The article is organized as follows. Section 2 and 3 review the literature on mobilizing resources and aligning incentives, emphasizing Professor Christopher S. Tang’s key contributions. Section 4 introduces large language models (LLMs) as a novel methodological tool for analyzing unstructured data to address gaps in empirical research. Section 5 concludes with a comprehensive framework for future research.
Meeting sustainable development’s financing demands requires moving beyond traditional lending models. The operations-finance interface literature offers diverse solutions using operational relationships and data to mitigate market frictions that constrain capital flow. This section surveys this body of work, beginning with the foundational role of financial frictions and trade credit (§2.1), and then progressing to more complex, structured forms of supply chain finance (SCF; §2.2) and their application in specific development contexts (§2.3).
Theoretical foundations: Financial frictions and trade credit
At its core, the operations-finance interface analyzes how financial frictions constrain a firm’s operational decisions in inventory, production, and capacity.

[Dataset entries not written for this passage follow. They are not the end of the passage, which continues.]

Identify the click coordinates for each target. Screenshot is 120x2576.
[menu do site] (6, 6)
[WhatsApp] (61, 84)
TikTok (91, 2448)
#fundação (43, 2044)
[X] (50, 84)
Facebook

Such frictions include agency costs (Babich et al., 2021; Chod and Zhou, 2014; de Véricourt and Gromb, 2019; Iancu et al., 2017; Ning and Babich, 2018), bankruptcy costs (Boyabatlı and Toktay, 2011; Li et al., 2013; Xu and Birge, 2004), information asymmetry (Alan and Gaur, 2018; Lai and Xiao, 2018; Schmidt et al., 2015), imperfect credit market competition (Buzacott and Zhang, 2004; Dada and Hu, 2008), and bank capital regulation (Zhang et al., 2022). By jointly analyzing a firm’s financing and operating decisions, these single-firm operations-finance models demonstrate the value of integrated decision-making and provide a foundation for future research.
In supply chains, the most commonly used form of financing is trade credit, where a supplier allows a buyer to delay payment for goods or services. This payment deferral serves dual roles: short-term financing for buyers and an operational tool influencing ordering behavior and relationship dynamics. Theoretically, trade credit enables sellers to gain competitive advantages by enhancing horizontal benefits in competition (Peura et al., 2017), facilitating risk sharing through inventory financing portfolios (Yang and Birge, 2018), and curbing retailer opportunism through transaction ties (Cai et al., 2014; Chod, 2017). Comparative analyses further clarify when trade credit outperforms or complements bank loans (Kouvelis and Zhao, 2012, 2018). Empirical studies corroborate these insights, demonstrating that trade credit smooths suppliers’ cash flows (Osadchiy et al., 2025), improves firm performance under competition (Lee et al., 2018), and provides buyer flexibility through late payments without significantly harming suppliers (Wu et al., 2020). However, these benefits entail strategic and financial trade-offs, including supplier free-riding (Chod et al., 2019) and the need of mitigating default risks through trade credit insurance (Yang et al., 2021).
Innovations in supply chain finance
Building on the above literature, structured SCF solutions have emerged, often involving third-party institutions to infuse liquidity into the supply chain by exploiting the credit strength and operational information of a large, focal firm. Table 2 summarizes key SCF solutions.
Summary of supply chain finance solutions.
Summary of supply chain finance solutions.
This rationale for BDF persists even when the buyer’s opportunity cost of capital is high. Deng et al. (2018) demonstrate buyers may accept financing losses in order to gain operational benefits such as improved inventory support and lower purchasing prices. Thus, BDF remains attractive even when the buyer’s capital cost exceeds the bank’s risk-free rate. However, BDF is not without its challenges. A practical limitation is the potential for fund misuse by suppliers, a risk amplified in developing economies where monitoring is often infeasible or prohibitively costly. In such cases, Reindorp et al. (2018) focus on mitigating information problems under POF using purchase order commitments from large reputable buyers.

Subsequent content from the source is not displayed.